---- MATERIAL SUPPLIED

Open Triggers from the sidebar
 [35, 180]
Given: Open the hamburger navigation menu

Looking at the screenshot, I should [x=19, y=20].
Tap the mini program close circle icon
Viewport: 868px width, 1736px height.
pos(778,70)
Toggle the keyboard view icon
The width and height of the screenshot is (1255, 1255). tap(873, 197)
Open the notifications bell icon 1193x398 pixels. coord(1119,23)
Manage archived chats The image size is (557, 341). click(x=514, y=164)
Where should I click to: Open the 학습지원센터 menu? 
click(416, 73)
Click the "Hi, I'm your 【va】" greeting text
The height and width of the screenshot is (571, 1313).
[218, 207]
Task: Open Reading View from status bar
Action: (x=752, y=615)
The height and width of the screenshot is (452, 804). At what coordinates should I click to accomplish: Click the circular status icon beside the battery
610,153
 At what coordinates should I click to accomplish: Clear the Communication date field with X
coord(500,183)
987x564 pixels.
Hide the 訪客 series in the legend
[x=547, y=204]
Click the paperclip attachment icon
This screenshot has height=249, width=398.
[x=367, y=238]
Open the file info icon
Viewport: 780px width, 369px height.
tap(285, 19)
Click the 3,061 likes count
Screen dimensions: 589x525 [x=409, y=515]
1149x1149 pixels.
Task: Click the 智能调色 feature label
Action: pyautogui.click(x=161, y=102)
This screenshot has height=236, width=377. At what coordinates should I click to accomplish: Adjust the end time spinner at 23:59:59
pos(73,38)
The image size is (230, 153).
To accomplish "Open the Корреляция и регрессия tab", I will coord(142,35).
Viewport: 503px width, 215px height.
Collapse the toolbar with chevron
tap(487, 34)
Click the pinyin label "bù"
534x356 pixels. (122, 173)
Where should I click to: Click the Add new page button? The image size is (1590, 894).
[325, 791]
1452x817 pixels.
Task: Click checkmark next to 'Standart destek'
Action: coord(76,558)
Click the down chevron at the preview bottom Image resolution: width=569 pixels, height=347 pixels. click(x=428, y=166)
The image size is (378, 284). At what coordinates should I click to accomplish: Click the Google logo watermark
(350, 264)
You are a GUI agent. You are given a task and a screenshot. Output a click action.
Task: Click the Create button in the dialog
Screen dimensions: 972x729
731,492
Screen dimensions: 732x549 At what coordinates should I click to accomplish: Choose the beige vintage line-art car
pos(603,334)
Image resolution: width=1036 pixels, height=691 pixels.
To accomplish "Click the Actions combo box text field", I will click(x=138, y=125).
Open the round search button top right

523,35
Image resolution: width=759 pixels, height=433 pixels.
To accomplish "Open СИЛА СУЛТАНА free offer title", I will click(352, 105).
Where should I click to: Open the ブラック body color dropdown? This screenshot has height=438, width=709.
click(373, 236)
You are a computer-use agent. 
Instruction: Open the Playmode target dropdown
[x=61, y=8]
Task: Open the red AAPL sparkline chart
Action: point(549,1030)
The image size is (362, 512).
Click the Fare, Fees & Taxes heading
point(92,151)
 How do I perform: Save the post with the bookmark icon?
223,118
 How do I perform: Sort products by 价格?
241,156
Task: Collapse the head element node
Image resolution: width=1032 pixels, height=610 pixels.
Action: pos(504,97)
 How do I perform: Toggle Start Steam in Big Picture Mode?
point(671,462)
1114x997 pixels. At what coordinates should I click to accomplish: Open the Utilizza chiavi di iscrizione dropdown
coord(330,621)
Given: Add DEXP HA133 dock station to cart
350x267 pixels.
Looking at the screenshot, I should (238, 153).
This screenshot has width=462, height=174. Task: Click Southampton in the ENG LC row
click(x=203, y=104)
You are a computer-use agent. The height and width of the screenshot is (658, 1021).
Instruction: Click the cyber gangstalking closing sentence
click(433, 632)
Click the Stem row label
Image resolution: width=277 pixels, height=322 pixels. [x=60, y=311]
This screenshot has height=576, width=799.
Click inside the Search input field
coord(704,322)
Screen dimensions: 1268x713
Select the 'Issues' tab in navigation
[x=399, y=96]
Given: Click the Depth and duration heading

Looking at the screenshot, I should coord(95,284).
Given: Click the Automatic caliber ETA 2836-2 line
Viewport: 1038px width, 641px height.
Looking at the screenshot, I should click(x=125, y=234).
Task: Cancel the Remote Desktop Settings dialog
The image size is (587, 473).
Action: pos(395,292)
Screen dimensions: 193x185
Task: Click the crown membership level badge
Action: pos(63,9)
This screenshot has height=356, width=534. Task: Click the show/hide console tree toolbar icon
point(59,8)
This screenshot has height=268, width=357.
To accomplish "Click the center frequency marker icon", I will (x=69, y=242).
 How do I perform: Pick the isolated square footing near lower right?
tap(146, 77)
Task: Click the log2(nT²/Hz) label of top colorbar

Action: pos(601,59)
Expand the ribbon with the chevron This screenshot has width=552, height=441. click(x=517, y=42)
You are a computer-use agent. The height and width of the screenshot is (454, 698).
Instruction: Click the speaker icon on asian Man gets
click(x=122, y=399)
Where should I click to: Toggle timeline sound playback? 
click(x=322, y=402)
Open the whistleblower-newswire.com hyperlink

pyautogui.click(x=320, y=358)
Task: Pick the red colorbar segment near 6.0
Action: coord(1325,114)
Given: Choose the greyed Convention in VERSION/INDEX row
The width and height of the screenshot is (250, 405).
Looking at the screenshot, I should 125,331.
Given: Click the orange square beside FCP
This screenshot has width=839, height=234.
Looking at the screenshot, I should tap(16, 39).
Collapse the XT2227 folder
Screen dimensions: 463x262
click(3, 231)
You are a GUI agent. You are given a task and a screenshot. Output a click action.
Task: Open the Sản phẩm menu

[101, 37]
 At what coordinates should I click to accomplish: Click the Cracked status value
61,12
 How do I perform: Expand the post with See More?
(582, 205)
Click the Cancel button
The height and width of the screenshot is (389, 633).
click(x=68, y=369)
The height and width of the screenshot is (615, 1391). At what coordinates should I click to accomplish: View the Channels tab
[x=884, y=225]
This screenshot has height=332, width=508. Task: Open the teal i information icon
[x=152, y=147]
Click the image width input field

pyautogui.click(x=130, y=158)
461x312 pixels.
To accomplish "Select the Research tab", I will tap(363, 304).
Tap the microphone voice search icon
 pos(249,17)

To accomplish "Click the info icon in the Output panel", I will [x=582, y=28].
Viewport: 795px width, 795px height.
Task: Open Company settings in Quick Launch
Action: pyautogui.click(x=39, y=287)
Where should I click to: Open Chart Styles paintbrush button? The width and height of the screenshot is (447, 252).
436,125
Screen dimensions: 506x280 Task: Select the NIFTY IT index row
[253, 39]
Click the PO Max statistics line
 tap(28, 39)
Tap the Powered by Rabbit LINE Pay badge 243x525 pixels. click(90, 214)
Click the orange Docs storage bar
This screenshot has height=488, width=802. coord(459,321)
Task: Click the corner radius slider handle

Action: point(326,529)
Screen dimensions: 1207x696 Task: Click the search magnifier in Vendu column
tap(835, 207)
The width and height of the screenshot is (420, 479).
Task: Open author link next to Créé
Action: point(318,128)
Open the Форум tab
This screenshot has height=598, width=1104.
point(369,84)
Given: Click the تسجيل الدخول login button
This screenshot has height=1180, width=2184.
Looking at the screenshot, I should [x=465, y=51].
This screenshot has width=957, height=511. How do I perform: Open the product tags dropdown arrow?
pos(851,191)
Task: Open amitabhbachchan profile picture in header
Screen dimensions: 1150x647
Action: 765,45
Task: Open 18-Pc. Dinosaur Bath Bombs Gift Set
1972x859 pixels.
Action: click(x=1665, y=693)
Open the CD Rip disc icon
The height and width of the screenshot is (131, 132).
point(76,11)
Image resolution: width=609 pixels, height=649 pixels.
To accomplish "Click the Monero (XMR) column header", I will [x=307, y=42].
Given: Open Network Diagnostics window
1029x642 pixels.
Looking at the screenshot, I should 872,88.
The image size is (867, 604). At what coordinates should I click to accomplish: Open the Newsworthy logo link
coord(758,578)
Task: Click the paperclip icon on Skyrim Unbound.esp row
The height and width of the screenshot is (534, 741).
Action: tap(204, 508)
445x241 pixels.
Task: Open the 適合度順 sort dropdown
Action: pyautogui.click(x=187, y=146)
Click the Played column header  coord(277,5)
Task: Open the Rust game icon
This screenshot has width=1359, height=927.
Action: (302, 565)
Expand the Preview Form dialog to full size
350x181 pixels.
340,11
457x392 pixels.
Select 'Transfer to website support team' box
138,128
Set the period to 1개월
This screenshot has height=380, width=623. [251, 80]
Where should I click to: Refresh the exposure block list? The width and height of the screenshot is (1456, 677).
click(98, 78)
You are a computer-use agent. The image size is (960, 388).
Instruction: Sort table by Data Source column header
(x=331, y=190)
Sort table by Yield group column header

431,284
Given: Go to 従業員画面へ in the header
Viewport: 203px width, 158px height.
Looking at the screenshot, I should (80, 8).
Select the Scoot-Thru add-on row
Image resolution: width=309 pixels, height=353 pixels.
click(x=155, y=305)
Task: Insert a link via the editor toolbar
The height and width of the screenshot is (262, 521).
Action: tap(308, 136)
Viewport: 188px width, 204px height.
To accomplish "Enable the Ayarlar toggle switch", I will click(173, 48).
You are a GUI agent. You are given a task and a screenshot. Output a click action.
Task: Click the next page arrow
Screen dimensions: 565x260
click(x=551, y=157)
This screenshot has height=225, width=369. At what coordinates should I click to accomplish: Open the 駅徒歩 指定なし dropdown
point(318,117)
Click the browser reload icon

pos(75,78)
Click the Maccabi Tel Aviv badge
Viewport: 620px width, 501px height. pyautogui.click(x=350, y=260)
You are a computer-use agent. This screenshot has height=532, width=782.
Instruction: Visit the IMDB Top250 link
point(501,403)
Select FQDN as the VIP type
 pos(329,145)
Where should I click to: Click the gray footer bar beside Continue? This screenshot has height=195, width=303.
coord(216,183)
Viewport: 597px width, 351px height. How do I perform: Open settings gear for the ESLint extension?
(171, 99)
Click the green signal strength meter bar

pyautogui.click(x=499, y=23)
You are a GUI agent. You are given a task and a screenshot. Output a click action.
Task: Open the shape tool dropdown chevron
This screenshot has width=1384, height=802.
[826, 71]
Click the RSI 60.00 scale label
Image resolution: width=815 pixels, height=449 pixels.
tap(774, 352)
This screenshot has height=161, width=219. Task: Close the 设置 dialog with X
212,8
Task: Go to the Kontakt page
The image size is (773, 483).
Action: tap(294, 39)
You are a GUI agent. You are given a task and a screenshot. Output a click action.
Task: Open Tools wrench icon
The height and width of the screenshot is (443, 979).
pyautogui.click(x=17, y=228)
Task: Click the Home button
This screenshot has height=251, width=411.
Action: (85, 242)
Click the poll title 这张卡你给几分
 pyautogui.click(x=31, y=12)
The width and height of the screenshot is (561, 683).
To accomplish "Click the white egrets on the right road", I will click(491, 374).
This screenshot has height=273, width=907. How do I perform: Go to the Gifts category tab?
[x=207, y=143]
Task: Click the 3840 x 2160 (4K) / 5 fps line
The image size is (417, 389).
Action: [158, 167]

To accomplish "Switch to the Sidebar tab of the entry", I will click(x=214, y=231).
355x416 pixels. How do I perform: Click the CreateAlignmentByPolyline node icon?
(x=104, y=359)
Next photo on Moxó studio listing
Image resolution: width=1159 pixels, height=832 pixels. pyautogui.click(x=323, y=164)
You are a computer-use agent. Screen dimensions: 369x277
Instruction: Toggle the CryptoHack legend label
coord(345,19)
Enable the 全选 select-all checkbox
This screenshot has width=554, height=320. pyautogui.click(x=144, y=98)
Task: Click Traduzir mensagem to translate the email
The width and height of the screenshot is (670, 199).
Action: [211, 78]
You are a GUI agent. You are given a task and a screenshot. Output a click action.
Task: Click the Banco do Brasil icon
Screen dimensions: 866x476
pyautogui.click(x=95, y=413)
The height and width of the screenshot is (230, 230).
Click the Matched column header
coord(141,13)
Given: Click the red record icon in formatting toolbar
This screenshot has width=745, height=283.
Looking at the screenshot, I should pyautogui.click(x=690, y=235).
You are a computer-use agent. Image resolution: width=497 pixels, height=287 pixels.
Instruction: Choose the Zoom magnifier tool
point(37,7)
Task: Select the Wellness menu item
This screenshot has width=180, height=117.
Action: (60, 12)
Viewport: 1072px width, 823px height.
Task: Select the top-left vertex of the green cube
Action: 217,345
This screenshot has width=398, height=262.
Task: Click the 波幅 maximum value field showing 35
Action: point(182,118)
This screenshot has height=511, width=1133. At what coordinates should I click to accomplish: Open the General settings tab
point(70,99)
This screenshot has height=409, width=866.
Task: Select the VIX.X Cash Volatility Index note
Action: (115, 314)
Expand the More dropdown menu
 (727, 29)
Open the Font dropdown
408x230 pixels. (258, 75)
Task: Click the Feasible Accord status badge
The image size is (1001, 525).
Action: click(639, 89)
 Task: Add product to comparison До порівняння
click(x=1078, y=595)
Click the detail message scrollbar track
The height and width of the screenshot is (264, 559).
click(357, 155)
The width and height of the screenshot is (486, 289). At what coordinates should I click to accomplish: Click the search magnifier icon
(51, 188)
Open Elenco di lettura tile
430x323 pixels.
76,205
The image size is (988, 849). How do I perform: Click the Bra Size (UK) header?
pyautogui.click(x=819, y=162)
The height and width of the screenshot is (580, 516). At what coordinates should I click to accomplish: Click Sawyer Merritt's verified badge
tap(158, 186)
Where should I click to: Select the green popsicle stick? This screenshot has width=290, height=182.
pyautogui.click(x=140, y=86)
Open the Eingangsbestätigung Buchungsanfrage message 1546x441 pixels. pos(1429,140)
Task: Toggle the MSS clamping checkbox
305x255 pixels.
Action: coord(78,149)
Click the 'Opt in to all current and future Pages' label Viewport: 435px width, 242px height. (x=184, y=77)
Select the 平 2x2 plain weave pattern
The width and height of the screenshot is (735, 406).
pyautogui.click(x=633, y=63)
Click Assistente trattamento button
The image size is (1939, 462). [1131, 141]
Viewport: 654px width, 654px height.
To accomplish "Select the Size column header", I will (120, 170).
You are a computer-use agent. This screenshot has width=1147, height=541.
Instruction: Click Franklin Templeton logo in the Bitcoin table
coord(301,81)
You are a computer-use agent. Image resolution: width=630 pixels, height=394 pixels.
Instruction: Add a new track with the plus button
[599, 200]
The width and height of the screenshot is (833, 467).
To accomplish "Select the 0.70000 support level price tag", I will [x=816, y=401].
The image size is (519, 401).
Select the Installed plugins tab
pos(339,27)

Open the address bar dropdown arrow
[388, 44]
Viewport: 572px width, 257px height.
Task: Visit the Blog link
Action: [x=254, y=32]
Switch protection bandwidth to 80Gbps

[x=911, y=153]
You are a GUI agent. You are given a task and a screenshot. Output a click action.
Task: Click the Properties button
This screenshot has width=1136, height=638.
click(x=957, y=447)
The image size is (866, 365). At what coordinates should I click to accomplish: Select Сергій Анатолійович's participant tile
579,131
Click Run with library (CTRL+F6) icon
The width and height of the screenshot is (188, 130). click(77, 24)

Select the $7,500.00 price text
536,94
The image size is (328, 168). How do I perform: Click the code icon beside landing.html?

--------

→ **ACTIVITY**: Using the data above, copy each line that contains "message".

→ **REPLY TO THE EXERCISE**:
Click the detail message scrollbar track
Open the Eingangsbestätigung Buchungsanfrage message 1546x441 pixels. pos(1429,140)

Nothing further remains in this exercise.